O corpo, ao estar relacionado com o terreno, o material, seria a prisão da alma.


Torna-se culpado, perverso, necessitado de ser dominado e purificado por meio
da punição. Para o cristianismo, o corpo sempre teve uma característica de fé; é
o corpo crucificado, glorificado e que é comungado por todos os cristãos. Como
sabemos, as técnicas coercitivas sobre o corpo, como os castigos e execuções
públicas, as condenações pelo Tribunal do Santo Ofício (a Inquisição – oficializada
pelo papa Gregório IX), o autoflagelo marcam a Idade Média.

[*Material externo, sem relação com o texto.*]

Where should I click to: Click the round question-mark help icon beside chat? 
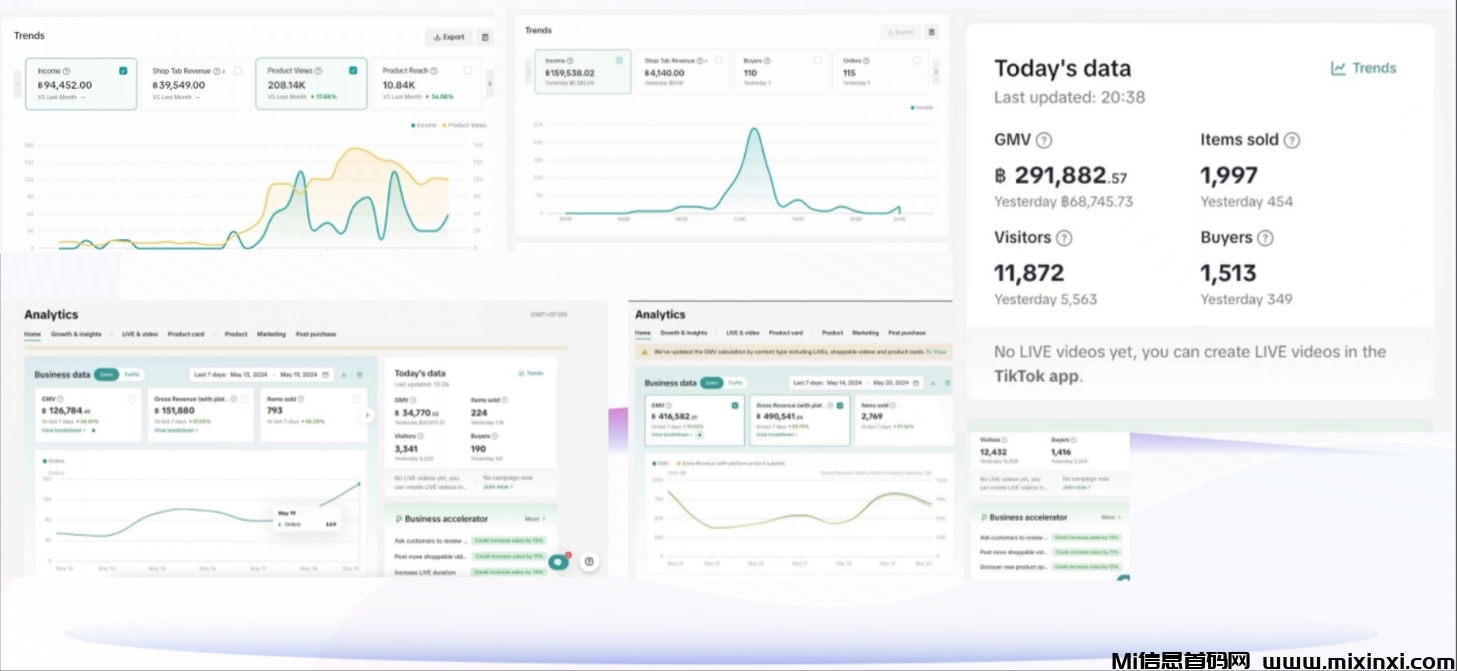click(590, 561)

A Inquisição, inicialmente com o intuito de salvar a alma aos hereges, passou


a empregar, mais tarde, a tortura e a fogueira como forma de punição, com
autorização do Papa Inocêncio IV, em 1254. Estes eram acontecimentos e
cerimónias públicas, cujo objetivo era o de expor à população a sentença
recebida pelo réu, era um verdadeiro ato festivo assistido não só pela população,
mas pelas autoridades religiosas. Uma boa visualização deste período da nossa
história pode ser vista no filme e/ou livro O Nome da Rosa de Umberto Eco
(Realizado por Jean-Jacques Annaud, 1986). Um outro exemplo de percepção do
corpo no final da Idade Média (dos sécs. XIV a meados de XVIII) está nos “processos
de bruxaria” , foram mortas e reprimidas milhares de mulheres. A ideia central
da bruxaria era a de que o demónio procurava fazer mal aos homens para se
apropriar das suas almas. E isto era feito essencialmente através do corpo e esse
domínio seria efetuado por meio da sexualidade. Pela sexualidade o demónio
apropriava-se primeiro do corpo e depois da alma do homem. Como as mulheres
estão ligadas essencialmente à sexualidade, e “porque nasceram de uma costela
de Adão”, nenhuma mulher poderia ser correta, elas tornavam-se “agentes do
demónio” (feiticeiras). De fato, os processos inquisicionais sobre acusações de
bruxaria enfocavam, principalmente, os corpos das bruxas: elas eram despidas,
os cabelos e os pelos eram rapados e todo o corpo era examinado à procura
de um sinal que as pudesse comprometer. É também na Idade Média que
aparece a nova figura literária do cavaleiro andante, do amor cortês, refletindo,
deste modo, uma visão muito diferente do corpo e das suas relações. Embora a
medicina e a erótica cortês concordassem com a definição de dualismo sobre
o qual se construía toda a representação do mundo, discordam, no entanto,
quanto ao seu tratamento (TUCHERMAN, 2004). Assim, não se duvidava que a
pessoa fosse formada por um corpo e por uma alma, portanto partilhada entre
a carne e o espírito.

16
IMAGEM CORPORAL │ UNIDADE I

Encontramos, assim, uma visão dupla do corpo na Idade Média, que se prende
essencialmente na forma como encara o corpo feminino. De fato, embora ambas
as noções de corpo estejam ligadas ao mundo material, a versão feudal, ligada
aos princípios cristãos, considera isso bastante negativo, daí a persistência das
mulheres em viver uma vida religiosa e em transcender o corpo material. Por
outro lado, numa versão mais popular, da poesia trovadoresca e do amor cortês,
o valor da mulher é ampliado, havia um corpo a exaltar, objeto de experiências
que o libertam (CUNHA, 2004; TUCHERMAN, 2004). O amor provençal opunha-se
a todas as morais e basicamente a moral cristã, criando um sistema de valores
independente, que libertava o corpo para uma experiência de intensidade
e artifício. Como nos diz Tucherman (2004, p. 67) “em diferentes épocas e em
diferentes sociedades, o amor foi inventado e reinventado, assim como o
corpo que o suporta e o experimenta.” Finalmente, e no que se refere ao corpo,
de meados da Idade Média até ao final do séc. XVIII, não parece haver uma
modificação profunda do seu significado, o que não indica que não tenha sido
submetida a diferentes vivências e movimentos.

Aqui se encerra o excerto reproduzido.